There’s a particular golden tone to Georgian sunlight that I’ve never found anywhere else. Late afternoon on a cloudless day, the western sky lit with a metallic shimmer that clung, along with the pollen and dust, to cars, houses, and people. The Midas touch of that light transformed the forest behind my childhood house from conifers and mulch to something fairy-like. Motes of heavy particles drifted lazily in the air, seeking out halcyon lances of sun that found their way through the woven needles of the canopy. Seldom-tread trails meandered off into the dappled mystery of untouched, unexplored thickets of pines and oaks. I had no idea where those trails led, what lay at their conclusion, or if they even had an end.
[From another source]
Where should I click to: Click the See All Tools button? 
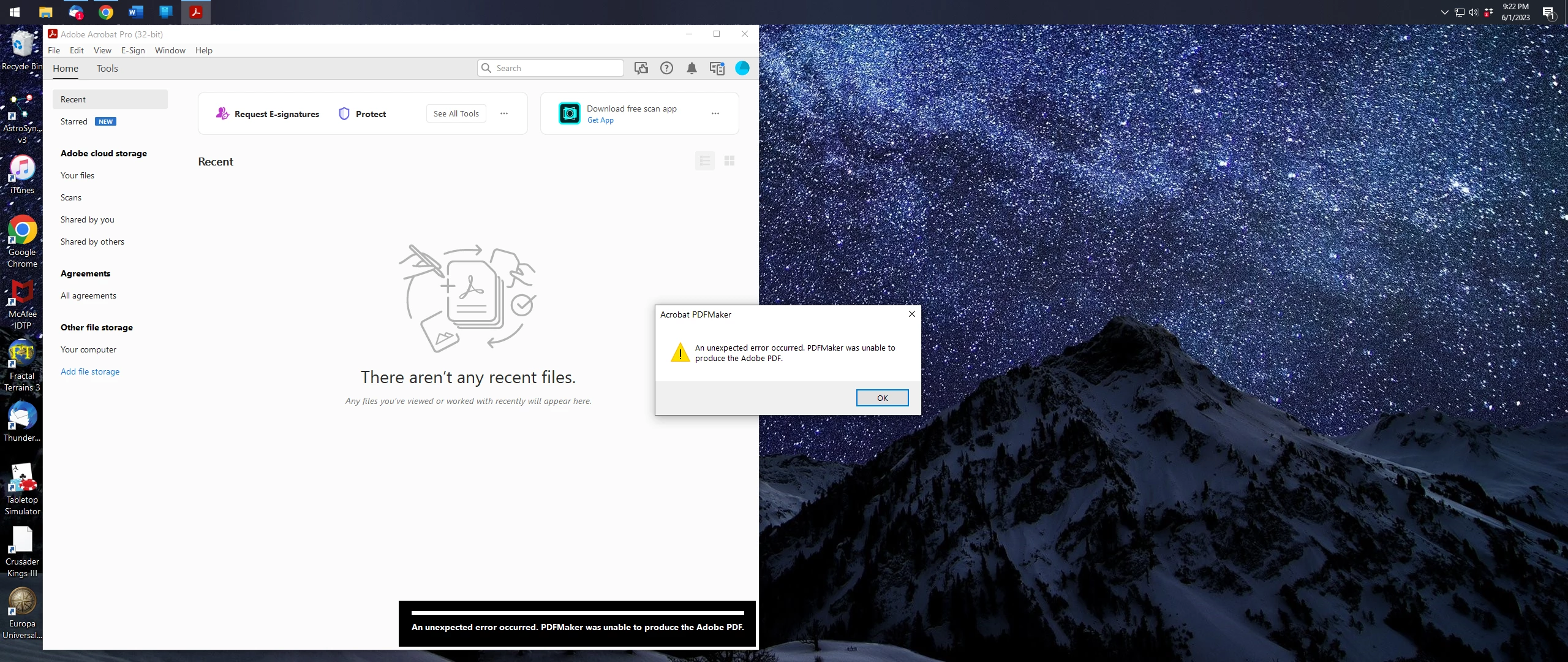[x=456, y=113]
I explored them only in my mind; I was too fascinated by the simple mystery of light and shadow.
The light launched at a blazing 299,792,458 meters per second from the heart of the sun, burning through space and atmosphere faster than I could imagine. It burst through the intertwined leaves and branches of that endless forest, and, its fury spent, came to rest gently against the windows at the back of my house. There it danced in slow, intricate patterns, creating a complex natural puppet show. I don’t know when the idea first occurred to me to try to capture those performances, but I did. At some point it became a favorite pastime of mine to roll out the largest piece of paper I could find and trace those shapes, in all their bizarre detail. When I discovered that paper was made from trees, I felt an odd, zen-like unity in filling sheet after sheet with the shadows of their living counterparts. Neither shadow nor paper was, to me, as beautiful as the tree that they had once been, but together they became something new and interesting. All they needed was me as a go-between.
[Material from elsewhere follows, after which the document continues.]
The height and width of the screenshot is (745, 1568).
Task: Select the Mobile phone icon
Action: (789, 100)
I spread the paper before me on a table or the floor of our dusty, hot loft. The air conditioning didn’t work well up there, but I never thought of it as oppressive. Instead, it felt close, private. Like a wizard’s tower. I was alone at the top of my home with my imagination and experiments, magically isolated and simultaneously protected by the thickly heated air. It was just me in my sanctuary, capturing the forever changing line between light and shadow.
My tracings produced impossible landscapes, things beyond simple imagining. They were worlds devoid of life, waiting to be populated by whatever my imagination rolled out. It was on those pieces of paper that I told my first stories, to myself, as a game. They were battles or journeys, love stories or contests, and each one had a stellar cast of the improbable characters that only a child can associate with each other. Dragons ridden by superheroes battled their villainous counterparts in a futuristic city. Armies of circles waged war against cadres of invading triangles in deep jungles. A young boy barely survived a thrilling adventure as everything he imagined sprang to life. An old man found his way home across an ocean. Godzilla and his monster friends wrecked a city. The Ghostbusters, the X-men, and the Ninja Turtles teamed up to save the world. From roach pirates.
Those memories, imbued with light, heat, and youthful awe, have become a beacon in my mind. Something that I hearken to, creatively, when I think about what fun means to me, and what kinds of stories I want to tell. They also define what I look for in my entertainment. Not a genre, not a creator, not a specific medium. I’m looking for that curiosity that at one point in life grabbed me by the wrist and dragged the pencil across the paper for me. I’m seeking the wonder that I felt when simple questions could have fantastic answers. I’m hunting the shadows of trees on paper.